Section 12.8. Jurisdiction; Immunities. (a) The Borrowers
hereby irrevocably submit to the jurisdiction of any New York
State or United States Federal Court sitting in New York City
over any action or proceeding arising out of or relating to this
Agreement or any Note or any other Facility Document, and each
Borrower hereby irrevocably agrees that all claims in respect of
such action or proceeding may be heard and determined in such New
York State or Federal court. The Borrowers irrevocably consent
to the service of any and all process in any such action or
proceeding by the mailing of copies of such process to the
Company at the Company's address specified on the signature pages
hereof. The Borrowers agree that a final judgment in any such
action or proceeding shall be conclusive and may be enforced in
other jurisdictions by suit on the judgment or in any other
manner provided by law. The Borrowers further waive any
objection to venue in such state and any objection to an action
or proceeding in such state on the basis of forum non conveniens.
The Borrowers further agree that any action or proceeding brought
against the Agent shall be brought only in New York State or
United States Federal court sitting in New York County. Each of
the Borrowers, the Agent and each of the Banks waives any right
such Person may have to jury trial.
(b) Nothing in this Section 12.8 shall affect the right of
the Agent or any Bank to serve legal process in any other manner
permitted by law or affect the right of the Agent or any Bank to
bring any action or proceeding against any Borrower or any of
such Borrower's property in the courts of any other jurisdiction.
(c) To the extent that any Borrower has or hereafter may
acquire any immunity from jurisdiction of any court or from any
legal process (whether from service or notice, attachment prior
to judgment, attachment in aid of execution, execution or
otherwise) with respect to itself or its property, such Borrower
hereby irrevocably waives such immunity in respect of such
Borrower's obligations under this Agreement, and the Notes and
the other Facility Documents.

*Data records:*
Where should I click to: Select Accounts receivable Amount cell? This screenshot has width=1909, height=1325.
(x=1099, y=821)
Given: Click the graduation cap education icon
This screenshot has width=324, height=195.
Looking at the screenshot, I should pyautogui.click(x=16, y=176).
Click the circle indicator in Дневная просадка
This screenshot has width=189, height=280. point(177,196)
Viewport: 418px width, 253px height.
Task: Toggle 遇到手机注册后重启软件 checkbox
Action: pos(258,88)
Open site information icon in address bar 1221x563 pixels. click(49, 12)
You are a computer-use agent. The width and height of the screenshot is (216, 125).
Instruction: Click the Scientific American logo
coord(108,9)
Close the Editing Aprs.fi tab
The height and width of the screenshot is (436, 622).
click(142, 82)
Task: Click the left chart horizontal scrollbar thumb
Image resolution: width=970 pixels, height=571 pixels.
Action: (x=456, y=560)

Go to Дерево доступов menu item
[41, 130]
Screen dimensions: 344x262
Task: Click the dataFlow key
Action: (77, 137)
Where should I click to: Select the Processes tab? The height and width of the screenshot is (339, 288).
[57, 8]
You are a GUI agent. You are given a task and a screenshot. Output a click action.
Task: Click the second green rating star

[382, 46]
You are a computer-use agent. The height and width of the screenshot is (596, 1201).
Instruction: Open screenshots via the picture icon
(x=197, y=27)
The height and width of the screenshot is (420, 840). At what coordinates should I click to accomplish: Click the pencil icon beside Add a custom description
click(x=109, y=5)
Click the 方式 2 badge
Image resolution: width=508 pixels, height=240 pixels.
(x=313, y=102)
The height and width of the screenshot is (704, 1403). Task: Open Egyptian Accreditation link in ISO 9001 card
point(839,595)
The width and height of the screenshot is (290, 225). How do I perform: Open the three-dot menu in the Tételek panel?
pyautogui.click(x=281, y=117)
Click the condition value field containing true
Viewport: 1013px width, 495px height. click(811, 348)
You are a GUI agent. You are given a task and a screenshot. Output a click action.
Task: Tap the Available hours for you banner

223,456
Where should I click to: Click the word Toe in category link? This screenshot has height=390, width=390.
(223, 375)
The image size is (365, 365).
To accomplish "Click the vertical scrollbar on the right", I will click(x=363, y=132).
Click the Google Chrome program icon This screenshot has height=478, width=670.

*What to work on:* Condense the paragraph of the jurisdiction clause that begins "(c) To the extent that" into a short bulleted list of its main points. The records have nothing to do with this work.

*Exercise solution:*
- Applies to any immunity a Borrower has now or may acquire later, for itself or its property.
- Covers immunity from any court's jurisdiction and from legal process: service or notice, attachment before judgment, attachment in aid of execution, execution, or otherwise.
- The Borrower irrevocably waives that immunity for its obligations under the Agreement, the Notes and the other Facility Documents.